For a few years now controversy over the use of stats in social sciences in particular (but also in biomedicine and other research areas) has been brewing. It seems to have erupted Mt. Vesuvius fashion this week.
I was myself a psychology major long ago, but never held much credence in the methodologies or empiricism that was practiced. Indeed, I'm amazed it's taken this long for the controversy (in large part over two pillars: significance-testing and replication) to bubble over; there's so much weak, dodgy psyche research out there going back a century.
Below are a sampling of the many recent posts dealing with a new set of "six principles" (in regard to p-values) the American Statistical Association just recommended:
1) First, this NY Times piece gives some of the background to the whole debate:
2) "Retraction Watch" interviews the Executive Director of the American Statistical Association, Ron Wasserstein, about the 'six new principles' for the use of p-values:
http://retractionwatch.com/2016/03/07/were-using-a-common-statistical-test-all-wrong-statisticians-want-to-fix-that/ (a good read)
3) Nature reports:
4) from another British journal:
5) Deborah Mayo adds some nuance to the discussion here:
6) Andrew Gelman adds comments, with more emphasis on 'null hypothesis testing' and "the garden of forking paths":
7) and from FiveThirtyEight blog, perhaps the most entertaining read:
8) Some older work of Nassim Taleb, also pertinent to the discussion here:
These are just a smattering of what is out there right now on this matter. Much of what transpires in psychology (and particularly social psychology), I believe, would be better characterized as "social studies" and NOT "social science" -- and social studies, by the way, are very much worth doing (despite the variables, complexity, and ambiguities involved)... they just ought not be confused with good "science," especially in regards to the generalizability or extrapolation of the findings.
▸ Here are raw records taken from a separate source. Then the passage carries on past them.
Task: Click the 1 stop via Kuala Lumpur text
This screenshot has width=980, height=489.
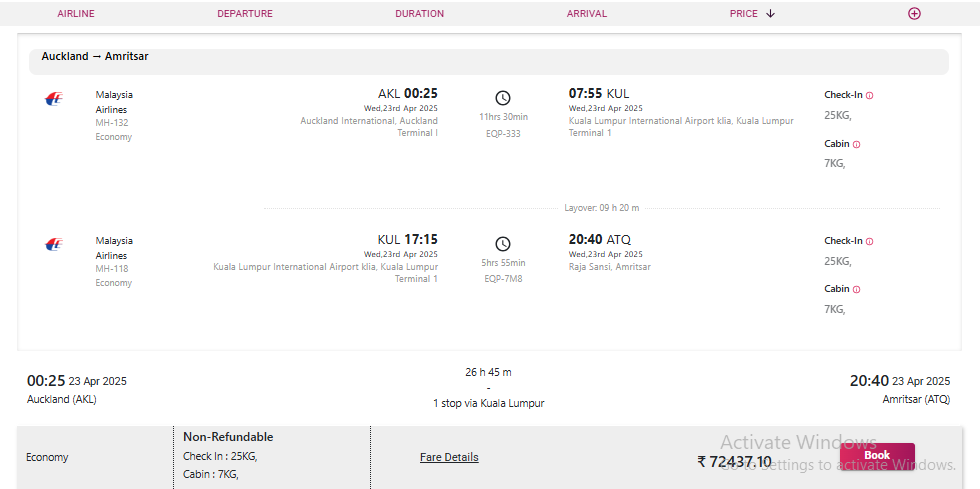Action: (x=488, y=403)
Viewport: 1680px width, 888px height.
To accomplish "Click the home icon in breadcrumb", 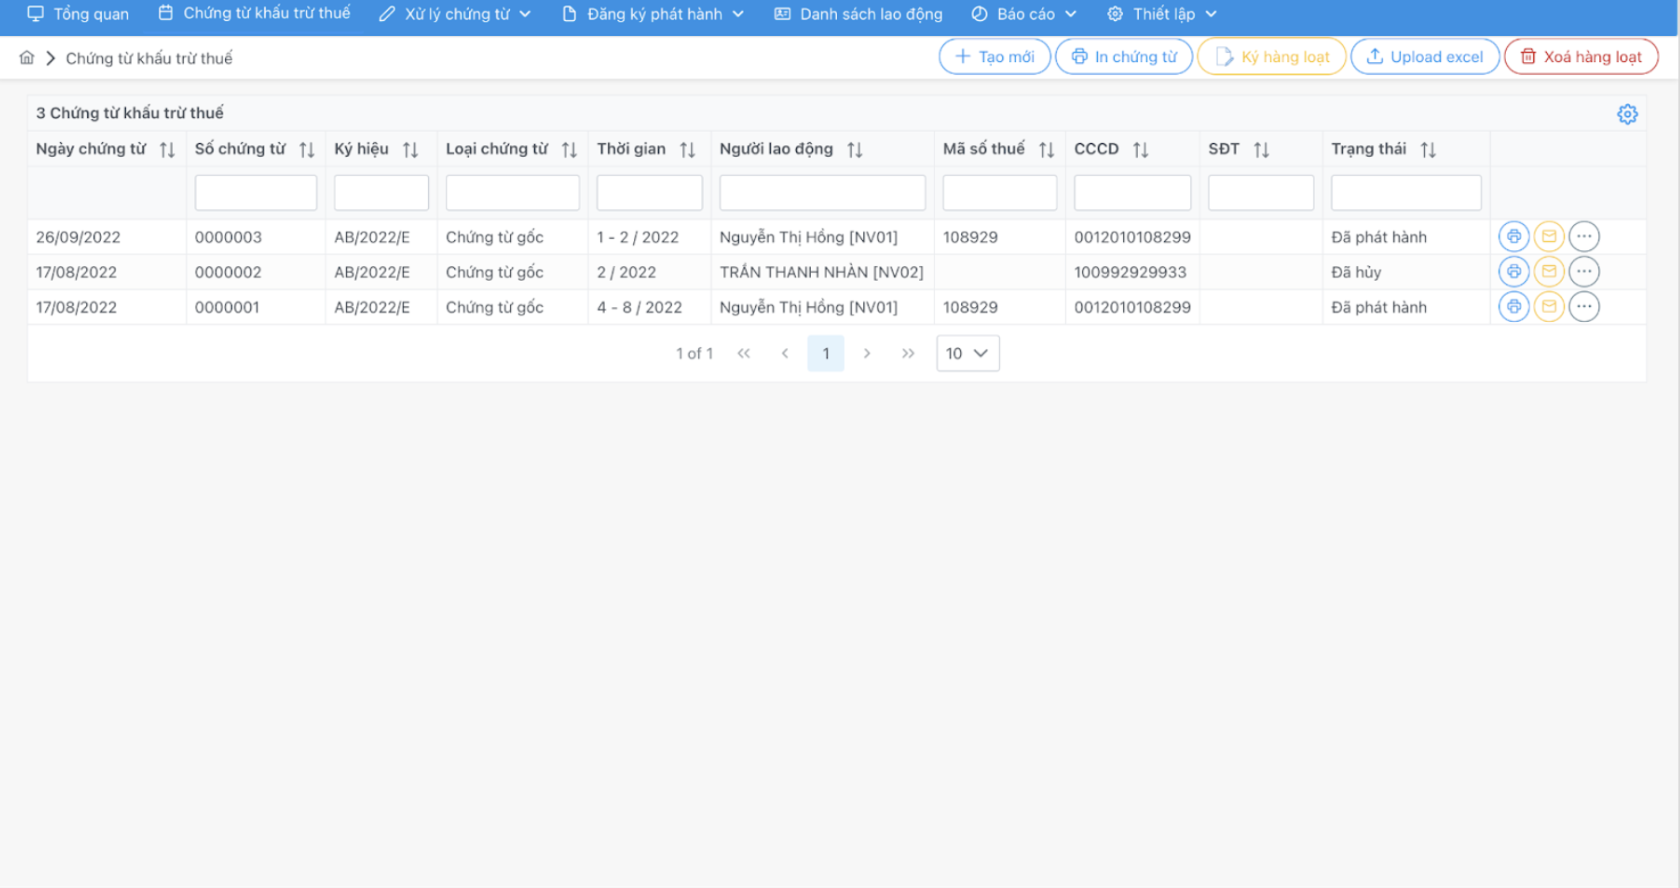I will pyautogui.click(x=27, y=58).
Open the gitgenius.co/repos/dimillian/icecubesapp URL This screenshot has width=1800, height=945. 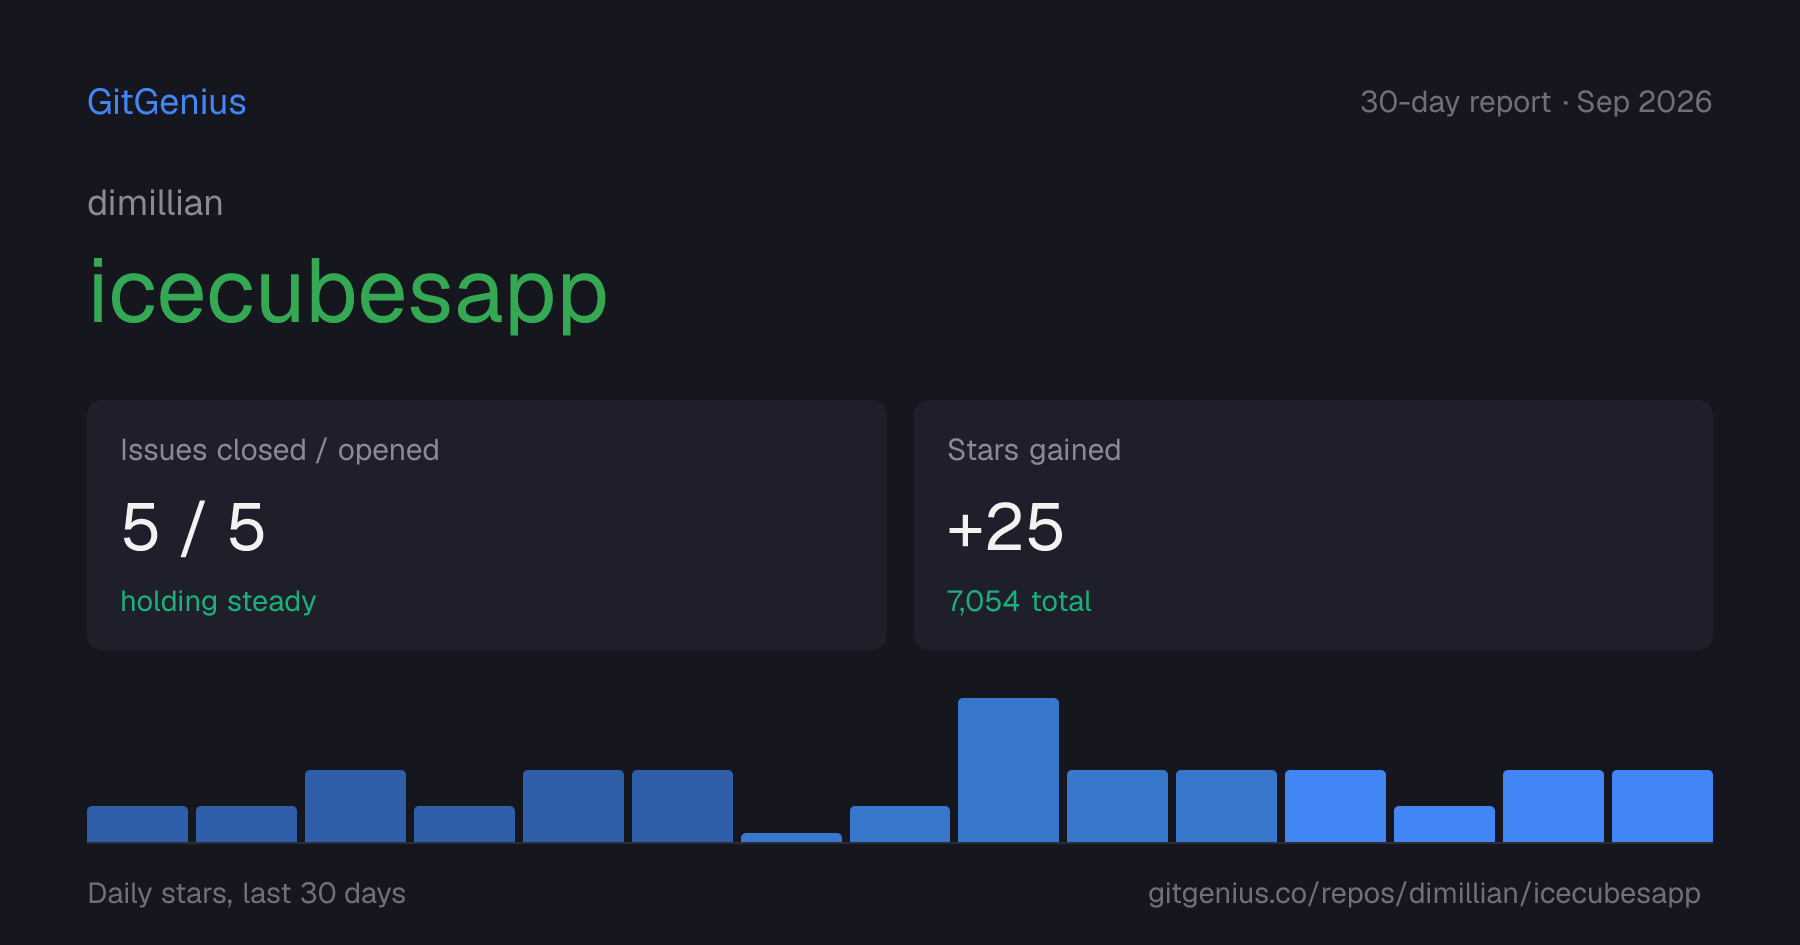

When I took statistics in grad school the professor warned us on the first day of class that he hated teaching these "statistics for social scientists" courses (but was required to) because there was no way to satisfactorily teach students what they needed to know for doing research, in a semester or two. And no matter what grade we got in the class our knowledge and understanding of statistics would be inadequate; we would be turned loose on the world thinking we knew more than we did.
I've often seen mathematicians write that no one really learns or understands calculus when they first take it (again no matter what grade you get); it is only after further years of mathematics study that a deeper understanding of the calculus finally emerges. So too statistics.
Anyway, these statistical debates entail hugely important issues that we need to attend to; issues going well beyond journal research articles. Currently, statistics and probability classes are increasingly a part of secondary education, and we need some assurance of getting it right... lest we send off a whole 'nother generation with wrong ways to think about and apply statistics.
This controversy will continue for a long awhile... because it is tangled and long overdue (and... it's putting a lot of practitioners on the defensive).